2

So here's my problem. I have an issue with a .csv file (Current.csv) in that there are commas randomly place throughout the data, so awk-ing the file doesn't give me constant column numbers for a particular type of information I'm looking for. Luckily, I realized this info is always the third instance of a date format (m,mm)/(d,dd)/yy. So I'm trying the regular expression below to display just the dates within the ith line:

awk -F',' '{if (NR==$i)print}' Current.csv | grep -o "[0-9]{1,2}/[0-9]{1-2}/[0-9]{1,2}" | echo

It doesn't display anything so far and I'm totally stuck as to why. My guess for displaying the third is to just pipe this all into:

awk {print $3}

Any ideas on the awk'd regular expression search problem?

Sample line
"lettershere",numbershere,"retardedbrokenquoteshere,mm/dd/yy,morestuff,mm/dd/yy,numbers,mm/dd/yy

2 Answers2

2

Assuming that the CSV file is valid (i.e. fields containing commas are quoted), you should rather use something which actually parses it as CSV. The following simple Python script will extract the second column of each row.

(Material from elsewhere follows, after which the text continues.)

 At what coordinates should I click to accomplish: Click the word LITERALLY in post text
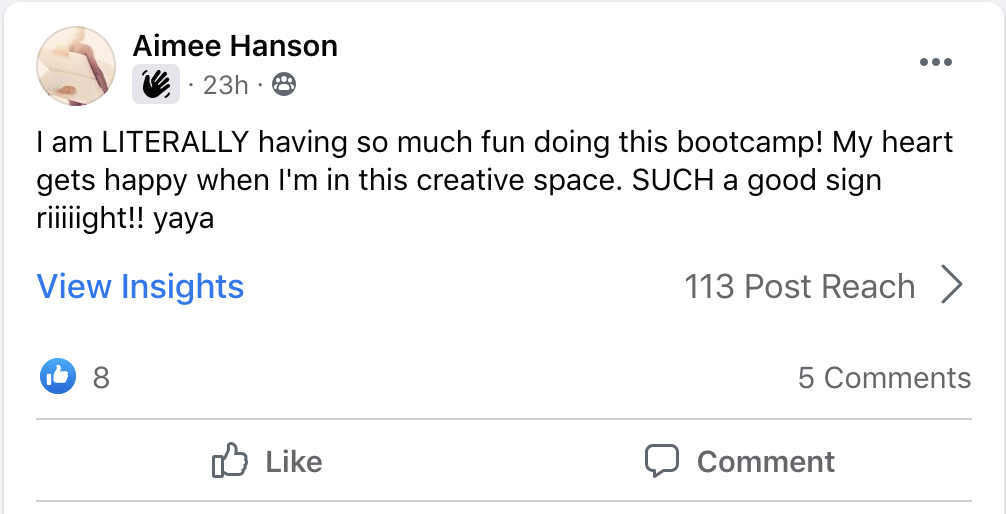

python -c 'import csv; import sys; [sys.stdout.write(row[1]+"\n") for row in csv.reader(sys.stdin)]'
mgorven
  • 30,036
  • 7
  • 76
  • 121
  • HEYYYYY This is perfect! One slight change is that the second column turns out to be [1], but not like I would have guessed to incorporate Python :P this also clears up other issues I've been having. THANK YOU! :D –  May 17 '12 at 03:55
  • Whoops, yeah. Updated. – mgorven May 17 '12 at 04:08
1

i is not set, so defaults to zero, and in any case you mean i and not $i.

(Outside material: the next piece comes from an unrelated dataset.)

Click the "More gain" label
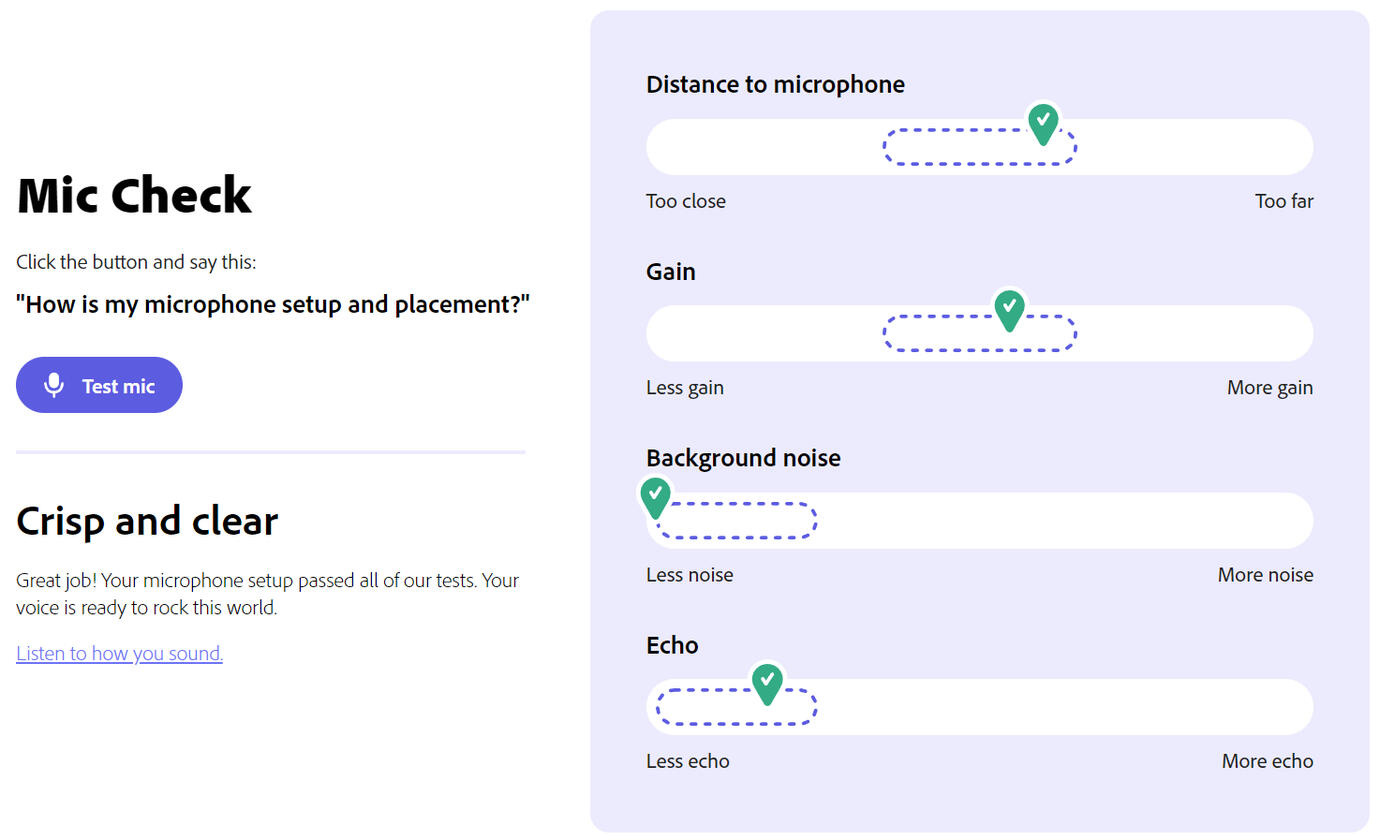click(1270, 388)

You need grep -E for extended regular expressions.

The {1-2} in the month field should be {1,2} and the forward slashes should be protected by backslashes.

Piping to echo will lose any output as it is not a filter, and is not needed in any case.

As mgorven suggests, use a different approach that handles csv.

ramruma
  • 2,730
  • 1
  • 14
  • 8